A point needs to be made about the Mass. Not any “kind” of Mass in particular, like the “traditional Mass” or the Novus Ordo. Nor the language of periodic revisions or translations. Nor even the culturally adaptable modes through which the Mass engages the five senses. None of the ritual or rubrical accidentals that give form to the celebration at any point in time can completely define the eternal, ineffable mystery that every Mass is: more than a ritual — a revolution!
It’s easy to disparage the limitations of human strivings to express this mystery. The skill of musicians, the weave of vestments, the aroma of incense, the acoustics and temperature of the worship space are all part of our liturgical experiences forming fond or regrettable memories. Yet none of these — alone or in concert — are ever enough to reveal or conceal completely the sublime beauty of what we really witness at every Mass.

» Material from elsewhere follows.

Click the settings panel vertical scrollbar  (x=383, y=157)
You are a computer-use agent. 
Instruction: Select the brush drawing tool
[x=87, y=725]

One of the more frequent criticisms of the Catholic Mass from those outside our fold is that we really do not know what we are doing. And there is some truth to that. The charge is that we repeat our rites and rituals as if by rote, rushing them like so many magical incantations, unaware of what we are praying — or even saying. Whatever would leave them such an impression? Those of us old enough to recall pre-conciliar Catholicism know that not all Latin Masses were examples of the dignified pace and diction due reverent worship. And, truth to tell, not all that we hear in the vernacular today is beautiful, let alone intelligible. At the very least, whatever language or rite is in use, a more prayerful attentiveness and reverence for the sacred mysteries by both celebrant and congregation might do at least something to dispel the suspicions of some critics. Yet there is more here than what we can or should do.
Old-time seminarians were once admonished that “the priest has no face” and it would behoove them to avoid any speech or gesture to distract the faithful from their sense of communion with the Most High. Today the risk may be even greater that the persona of the celebrant or (to say it kindly and catholicly) the liturgical environment might make all the difference between attracting or deterring a faith-seeker. Which brings us right to point: the Mass is the celebration of a revolutionary intervention that survives and transcends all human propensities (or threats) to diminish it.
However dignified or banal a given experience of the Mass may be, it will always be more than what we can define or control. It is, first and foremost, a divine intervention in our history, as current today as on Calvary, of which it is more than a mere memorial. The Sacrifice of a God who dies for us to pour out His life in us is the revolution that reverses the curse of Eden, personally and presently, each time we consume the Flesh and Blood of the only Son of the Father. This is heady stuff but it is nothing less than what our lapse into sin requires if death were ever to lose its grip on us. Yes, every time we celebrate Mass a revolution is going on right in our neighborhood, a gracious divine rescue mission that liberates us for Eternal Life.
If the Mass becomes a way of complimenting (or critiquing) what we do rather than what God does for us, its revolutionary power remains but a promise. Speaking at a recent convocation on evangelization in the Diocese of Rome (June 13), Pope Benedict XVI noted how what we do and celebrate flows from who we believe Jesus really is. One reason we fail to evangelize effectively is “because Jesus is often reduced to the status of a wise man, and His divinity is diminished if not denied outright. This way of thinking makes it impossible to comprehend the radical novelty of Christianity, because if Jesus is not the only Son of the Father, then God did not enter into the history of mankind. The truth is that the incarnation is at the very heart of the Gospel.”
So what do we believe? Does the way we celebrate Mass honor what it really is?
The Mass is our faith that God has entered into our history — us, actually — and remains with us and in us. It is the very act by which God gives Himself in the broken Body and outpoured Blood of His Son, personally and presently. Calvary embraces and transforms us. Death dies. The world is changed. We live forever. That’s mighty revolutionary!